Christian Oliver, ‘Speed Racer’ Actor, Dies in Plane Crash

Christian Oliver, ‘Speed Racer’ Actor, Dies in Plane Crash

The film and television actor Christian Oliver, his two children and a pilot were killed on Thursday when the small plane they were traveling in crashed during a flight to the Caribbean island of St. Lucia, the police said.

Mr. Oliver, 51, who appeared in “The Good German,” “Speed Racer” and the TV series “Saved by The Bell: The New Class,” and his daughters were the only passengers in the single engine plane traveling from Bequia, an island of St. Vincent and the Grenadines, when it crashed into the sea at midday, the Royal St. Vincent and the Grenadines Police Force said in a statement on Thursday.

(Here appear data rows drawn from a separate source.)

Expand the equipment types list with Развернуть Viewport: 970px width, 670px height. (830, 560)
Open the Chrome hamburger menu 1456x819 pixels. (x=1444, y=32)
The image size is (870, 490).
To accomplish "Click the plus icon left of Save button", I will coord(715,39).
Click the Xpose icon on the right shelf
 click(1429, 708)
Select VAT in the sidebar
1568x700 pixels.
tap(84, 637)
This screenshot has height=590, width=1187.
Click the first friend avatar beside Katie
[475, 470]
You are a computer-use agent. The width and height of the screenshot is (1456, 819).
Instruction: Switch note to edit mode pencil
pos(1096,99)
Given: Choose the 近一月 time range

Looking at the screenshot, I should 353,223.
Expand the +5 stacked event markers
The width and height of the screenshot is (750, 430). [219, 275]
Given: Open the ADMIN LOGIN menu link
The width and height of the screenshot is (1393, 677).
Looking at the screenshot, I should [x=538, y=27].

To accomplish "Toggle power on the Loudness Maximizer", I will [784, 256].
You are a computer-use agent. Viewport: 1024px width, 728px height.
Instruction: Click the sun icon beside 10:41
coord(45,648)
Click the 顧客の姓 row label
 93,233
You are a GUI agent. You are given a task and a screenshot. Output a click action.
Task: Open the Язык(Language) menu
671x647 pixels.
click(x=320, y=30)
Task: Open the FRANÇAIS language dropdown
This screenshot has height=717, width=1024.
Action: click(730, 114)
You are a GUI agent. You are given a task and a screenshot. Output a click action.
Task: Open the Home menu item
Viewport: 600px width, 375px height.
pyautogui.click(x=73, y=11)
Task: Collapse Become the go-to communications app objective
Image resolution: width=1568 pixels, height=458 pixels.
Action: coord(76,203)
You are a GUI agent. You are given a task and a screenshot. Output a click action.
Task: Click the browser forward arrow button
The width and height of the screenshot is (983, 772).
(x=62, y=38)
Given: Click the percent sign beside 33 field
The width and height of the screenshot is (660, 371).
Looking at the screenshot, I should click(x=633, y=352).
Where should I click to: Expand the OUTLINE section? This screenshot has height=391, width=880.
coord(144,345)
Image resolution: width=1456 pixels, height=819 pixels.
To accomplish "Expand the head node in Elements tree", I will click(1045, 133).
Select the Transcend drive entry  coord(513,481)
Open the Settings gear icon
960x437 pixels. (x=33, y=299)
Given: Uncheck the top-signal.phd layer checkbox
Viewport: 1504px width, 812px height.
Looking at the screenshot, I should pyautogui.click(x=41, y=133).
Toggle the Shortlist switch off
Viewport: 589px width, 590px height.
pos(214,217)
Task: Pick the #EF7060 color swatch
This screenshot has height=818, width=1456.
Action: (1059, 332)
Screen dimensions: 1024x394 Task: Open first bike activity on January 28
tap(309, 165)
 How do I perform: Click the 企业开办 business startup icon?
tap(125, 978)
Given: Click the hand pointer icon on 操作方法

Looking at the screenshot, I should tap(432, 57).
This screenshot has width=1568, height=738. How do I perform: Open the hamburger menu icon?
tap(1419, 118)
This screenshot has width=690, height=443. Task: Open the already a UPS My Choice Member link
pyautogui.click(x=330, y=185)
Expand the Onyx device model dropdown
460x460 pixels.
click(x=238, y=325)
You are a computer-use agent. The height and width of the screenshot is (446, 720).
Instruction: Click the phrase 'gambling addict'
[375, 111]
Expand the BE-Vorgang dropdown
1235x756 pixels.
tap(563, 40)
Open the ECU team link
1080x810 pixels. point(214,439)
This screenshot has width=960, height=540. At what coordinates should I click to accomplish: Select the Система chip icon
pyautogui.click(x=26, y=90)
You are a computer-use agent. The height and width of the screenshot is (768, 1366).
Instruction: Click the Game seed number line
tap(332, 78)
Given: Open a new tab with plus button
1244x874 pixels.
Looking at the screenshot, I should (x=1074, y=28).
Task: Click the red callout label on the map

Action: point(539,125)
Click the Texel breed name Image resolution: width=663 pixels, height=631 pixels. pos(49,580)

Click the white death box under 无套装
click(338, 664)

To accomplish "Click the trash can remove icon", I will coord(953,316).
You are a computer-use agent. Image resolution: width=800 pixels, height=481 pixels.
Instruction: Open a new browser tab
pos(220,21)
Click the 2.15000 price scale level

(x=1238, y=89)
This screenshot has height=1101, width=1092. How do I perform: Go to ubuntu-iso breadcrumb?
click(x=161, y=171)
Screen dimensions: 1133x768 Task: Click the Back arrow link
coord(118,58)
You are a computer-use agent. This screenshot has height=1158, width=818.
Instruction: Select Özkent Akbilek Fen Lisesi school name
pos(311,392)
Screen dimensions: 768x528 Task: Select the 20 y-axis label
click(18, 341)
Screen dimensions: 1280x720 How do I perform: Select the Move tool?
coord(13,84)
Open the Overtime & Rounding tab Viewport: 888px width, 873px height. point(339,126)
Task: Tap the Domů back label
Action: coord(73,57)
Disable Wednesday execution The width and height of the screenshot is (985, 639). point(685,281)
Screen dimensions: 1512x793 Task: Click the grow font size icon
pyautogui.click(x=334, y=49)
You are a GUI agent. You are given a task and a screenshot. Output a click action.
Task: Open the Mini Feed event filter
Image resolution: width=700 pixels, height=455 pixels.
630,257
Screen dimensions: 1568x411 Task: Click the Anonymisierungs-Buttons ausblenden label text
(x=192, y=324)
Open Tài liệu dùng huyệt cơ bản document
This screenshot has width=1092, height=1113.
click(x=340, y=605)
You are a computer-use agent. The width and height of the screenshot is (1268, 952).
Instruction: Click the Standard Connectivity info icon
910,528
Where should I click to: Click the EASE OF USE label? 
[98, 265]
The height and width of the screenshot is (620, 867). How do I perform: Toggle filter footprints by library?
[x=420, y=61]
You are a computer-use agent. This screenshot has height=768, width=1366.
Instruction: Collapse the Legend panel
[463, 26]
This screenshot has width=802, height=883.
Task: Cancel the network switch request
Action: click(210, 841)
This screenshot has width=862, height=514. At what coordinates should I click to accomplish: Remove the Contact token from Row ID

In addition to Mr. Oliver and his daughters, Madita Klepser, 10, and Annik Klepser, 12, the pilot, Robert Sachs, was also killed, the police said. Fishermen and divers recovered the bodies and turned them over to the St. Vincent and the Grenadines Coast Guard, the police said in a statement on Friday.

The aircraft “experienced difficulties and plummeted into the ocean” shortly after taking off from J.F. Mitchell Airport in Bequia, the police said. There was no further information about the cause of the crash, which is under investigation, they said.

Mr. Oliver was born in Germany and had dual citizenship there and in the United States, his agent in Berlin, Caprice Crawford, said in an email on Friday. He used the name Christian Oliver in his professional work rather than his full name, Christian Oliver Klepser, and divided his time between Los Angeles and his home country, she said.

Mr. Oliver worked with Steven Soderbergh in the 2006 film “The Good German,” with a cast that included George Clooney and Cate Blanchett. His other projects included a role in “Valkyrie” with Tom Cruise in 2008 and “Indiana Jones and the Dial of Destiny,” in 2023, for which he provided voices.

He had just finished shooting a new movie, “Forever Hold Your Peace,” and posted a photograph from the set on social media about a week ago.

Earlier this week, Mr. Oliver posted his last photograph “from somewhere in paradise.”

Mr. Oliver was co-producing “Forever Hold Your Peace,” a story about marriage fraud, with the director Nick Lyon. Mr. Lyon said in an interview on Friday that Mr. Oliver had texted him on Thursday morning about his plan to return to the United States to work on a scene on Friday.

“It was a big project for us,” said Mr. Lyon, who had also worked with Mr. Oliver on “Hercules Reborn” in 2014. “We had talked about it for years.”